What "no emotional weight" means can most easily be seen by comparing The Irishman with The Godfather. Both are about Mob business and violence; however, who in The Irishman of the main characters can a viewer emotionally connect with? Russell Bufalino (Joe Pesci)? No, too much reptilian cold-bloodedness. Frank Sheeran (Robert De Niro)? He'd learned to kill in WWII, but many men came home from that war and, even if scarred, didn't become hitmen. Jimmy Hoffa (Al Pacino)? That character's myopic aggression and drive drops him from the dinner invitations list of both the Mob and audience.
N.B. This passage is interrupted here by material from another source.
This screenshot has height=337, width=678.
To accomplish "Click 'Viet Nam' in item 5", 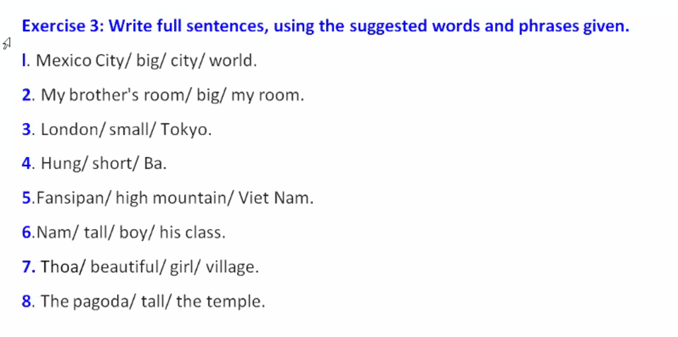I will pyautogui.click(x=273, y=198).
These three actors and their interplay are truly incredible, and it's a pleasure to watch their nuanced performances as the actors become their characters on screen. But do we care what happens to these characters? Not really, or if we do, it's more credit to the actors and audience than the characters' personalities.
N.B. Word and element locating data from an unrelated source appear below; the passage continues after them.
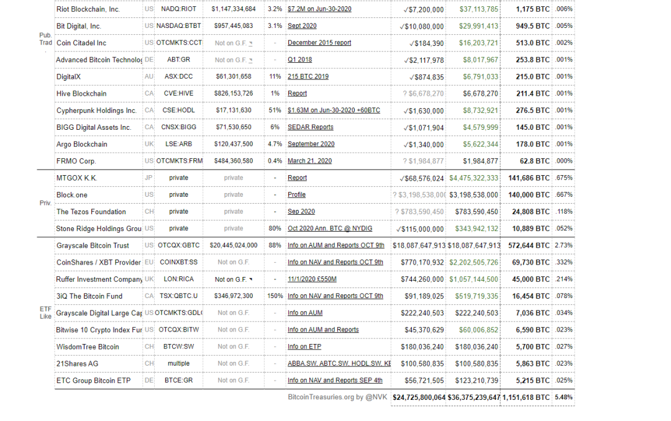This screenshot has height=421, width=671.
Task: Open the SEDAR Reports link
Action: pyautogui.click(x=310, y=127)
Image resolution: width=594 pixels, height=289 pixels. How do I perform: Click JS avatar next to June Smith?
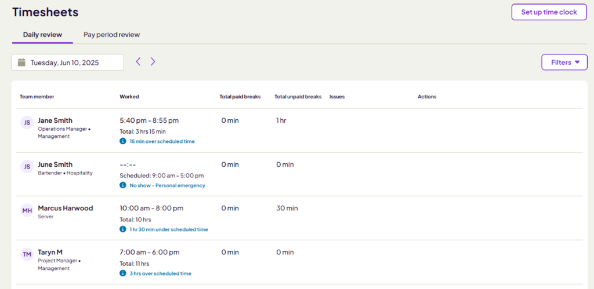click(27, 167)
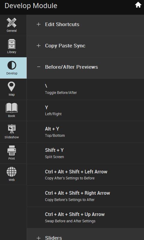
Task: Select the Toggle Before/After shortcut row
Action: 86,89
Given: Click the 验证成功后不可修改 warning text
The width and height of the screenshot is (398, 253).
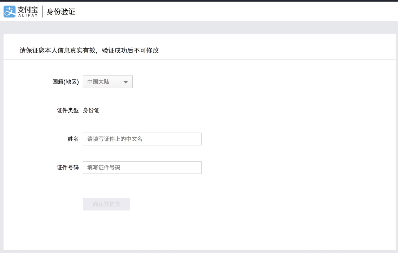Looking at the screenshot, I should click(x=130, y=51).
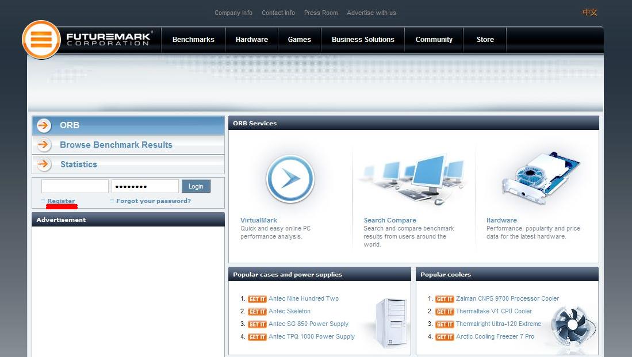Switch language to Chinese (中文)
Screen dimensions: 632x357
(590, 12)
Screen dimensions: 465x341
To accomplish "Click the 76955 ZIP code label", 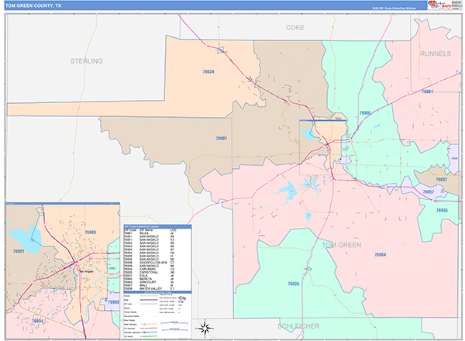I will 441,210.
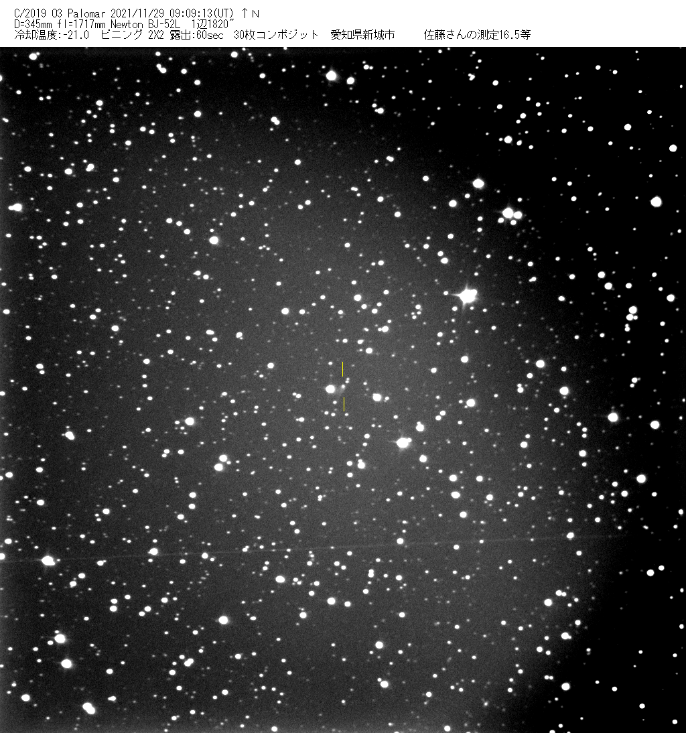The width and height of the screenshot is (686, 733).
Task: Click the D=345mm aperture label
Action: click(30, 23)
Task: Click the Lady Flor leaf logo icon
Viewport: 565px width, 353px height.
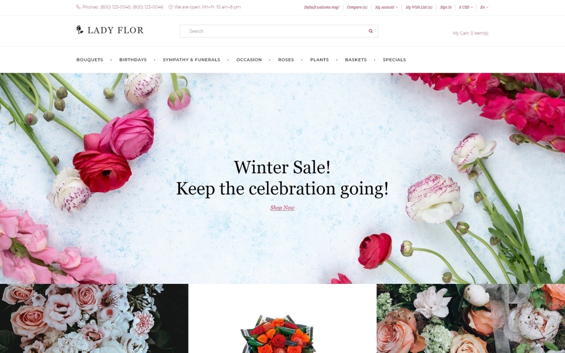Action: pos(80,30)

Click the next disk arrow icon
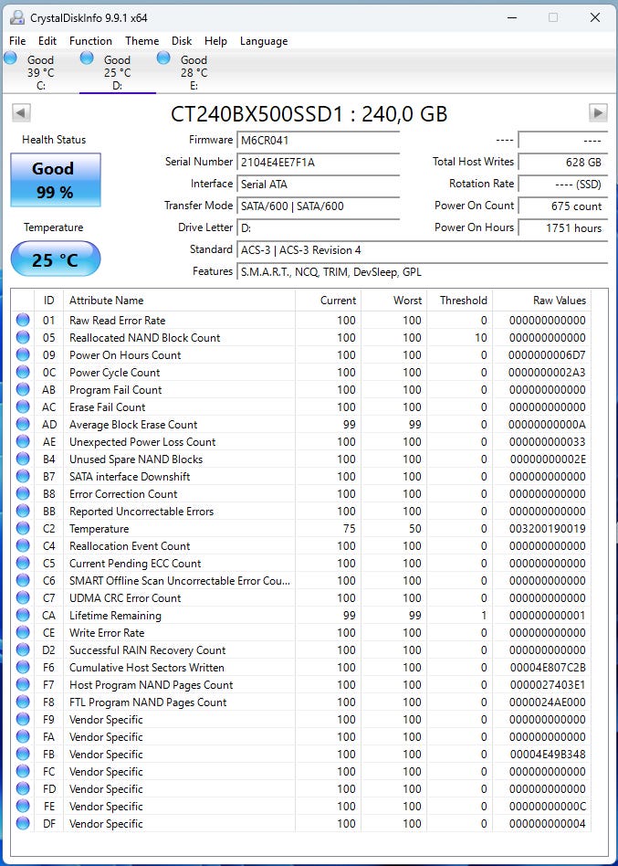(598, 113)
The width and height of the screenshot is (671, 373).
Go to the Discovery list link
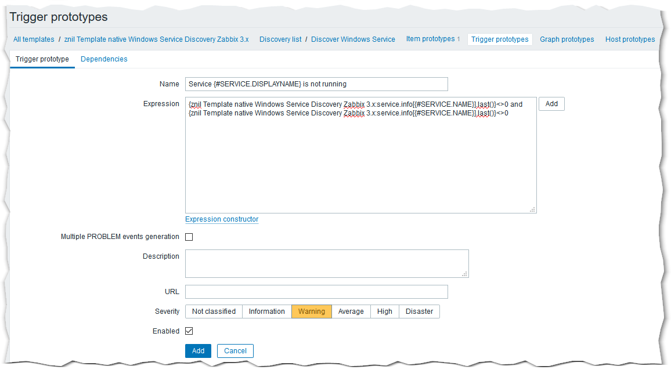click(280, 39)

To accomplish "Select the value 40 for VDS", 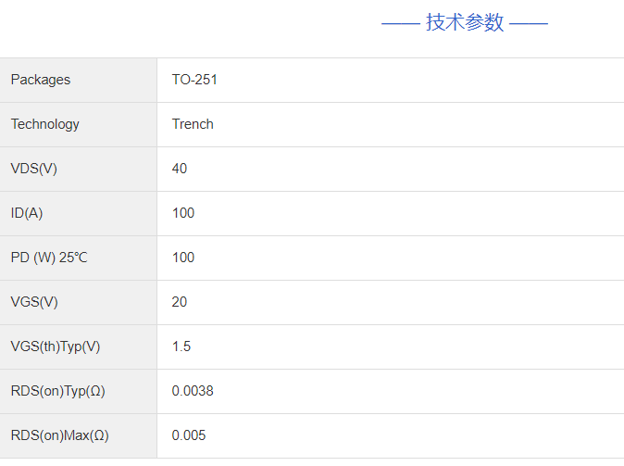I will [x=180, y=169].
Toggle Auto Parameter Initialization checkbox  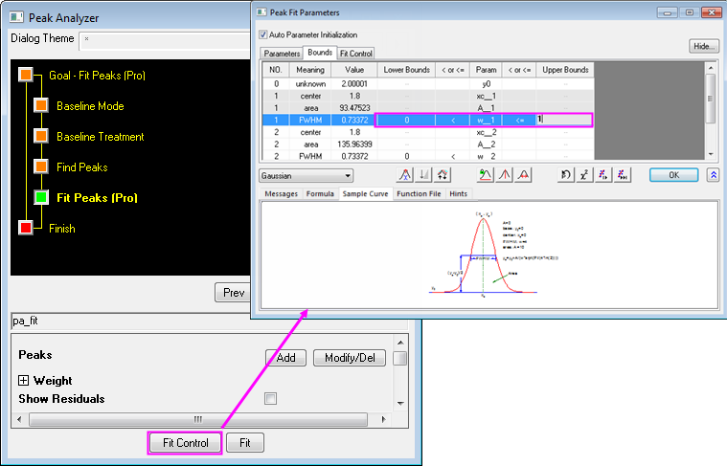tap(263, 34)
In The Godfather, though, in a world of violence and murder, there exist Michael Corleone (Al Pacino) and his fiance and bride, Kay Adams (Diane Keaton). These innocents, and especially Michael Corleone, provide the readers with characters who can be identified with, innocents who are unwillingly sucked into the mire of the Mob. Even Vito Corleone (Marlon Brando) becomes more accessible because of the relationship between Vito and his son Michael.
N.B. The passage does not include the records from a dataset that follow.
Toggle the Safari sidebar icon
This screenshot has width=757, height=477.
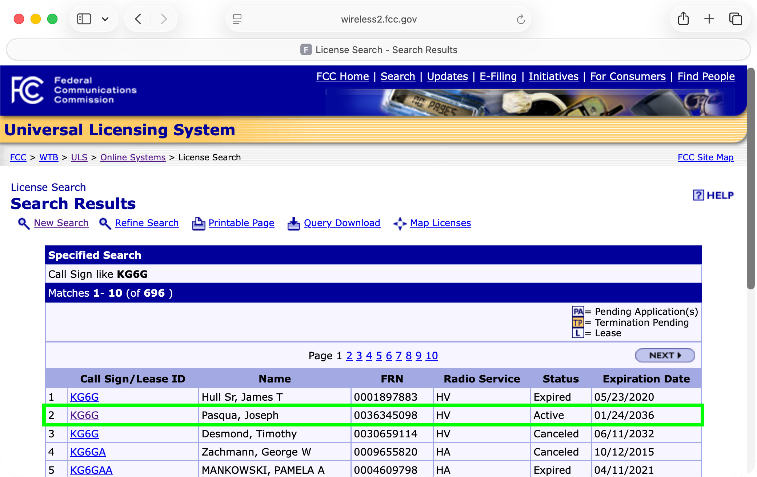(84, 19)
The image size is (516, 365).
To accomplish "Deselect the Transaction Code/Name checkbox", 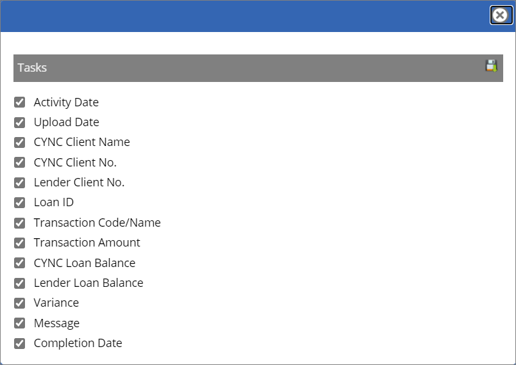I will [x=20, y=223].
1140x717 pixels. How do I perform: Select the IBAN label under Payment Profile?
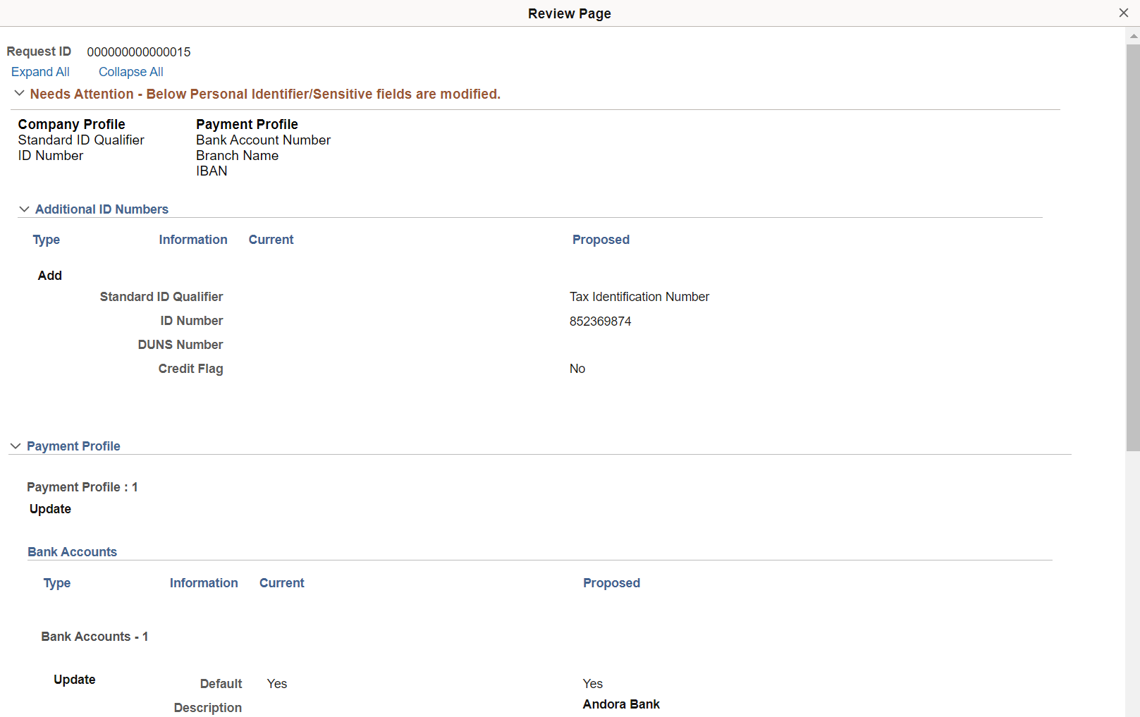[x=212, y=171]
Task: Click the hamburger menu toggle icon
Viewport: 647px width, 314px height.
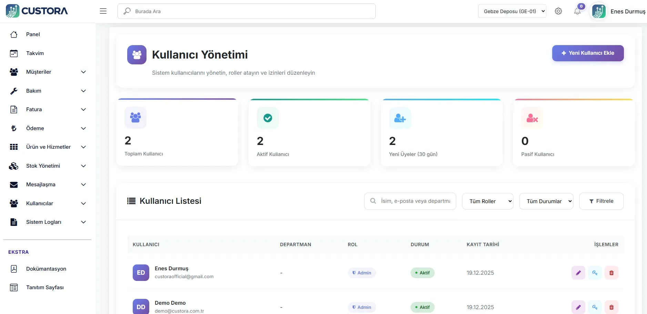Action: (103, 11)
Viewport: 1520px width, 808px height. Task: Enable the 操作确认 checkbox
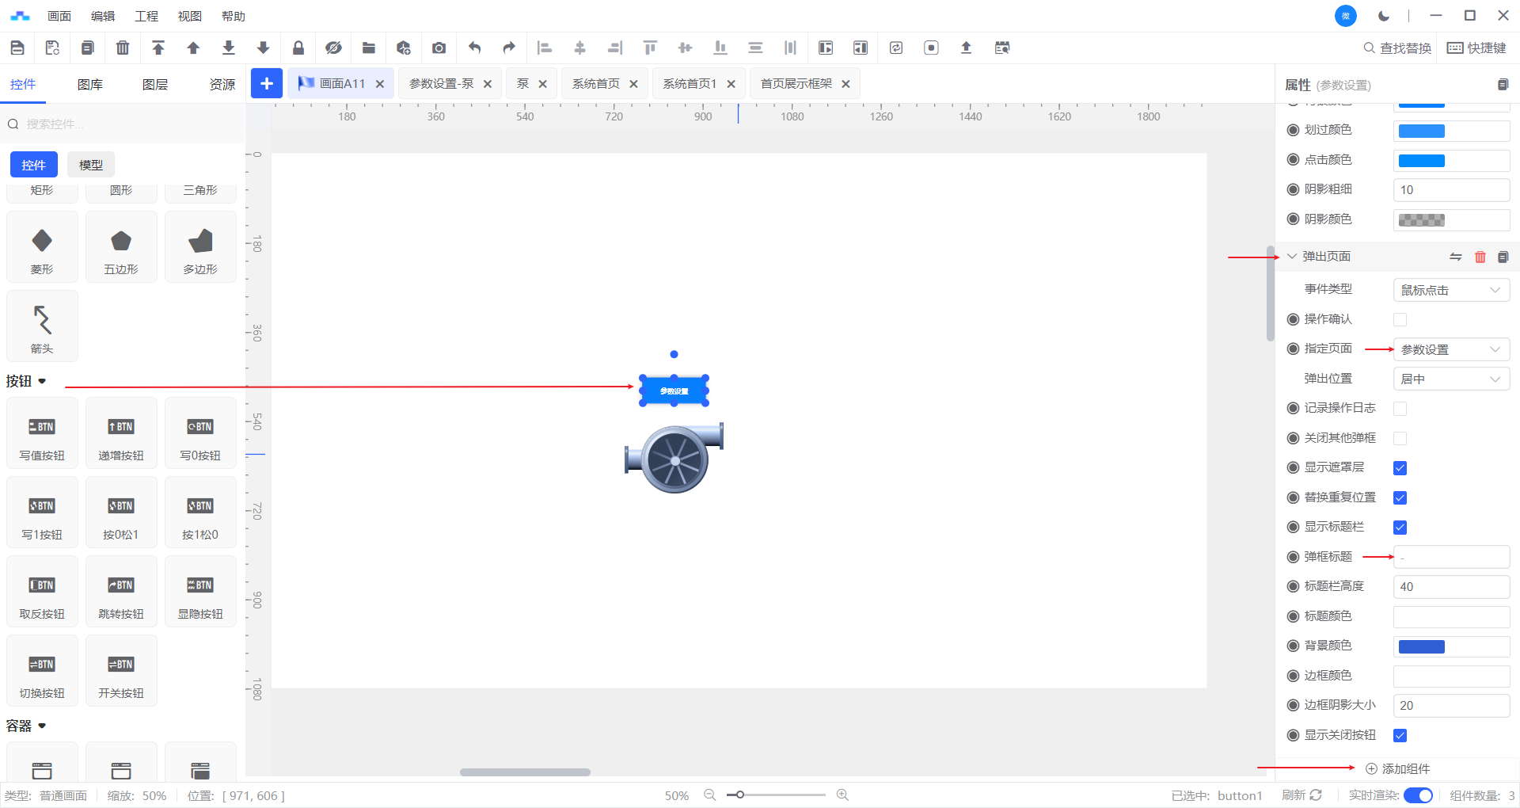(1400, 320)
In The Irishman, Sheeran's daughter Peggy is the most identifiable. As an adult, Peggy (Anna Paquin) says only seven words, yet she is the witness of the movie, the arbiter of right and wrong. She lacks the time in the movie, though, to carry the audience to its two and a half hour conclusion. At the end of The Irishman, we are left with no epiphany, no pot of gold, only the sense that we watched the lives of these characters unfold, and the only undeserved punishments received were, perhaps, those of the innocent audience watching mobsters get their deserved punishments.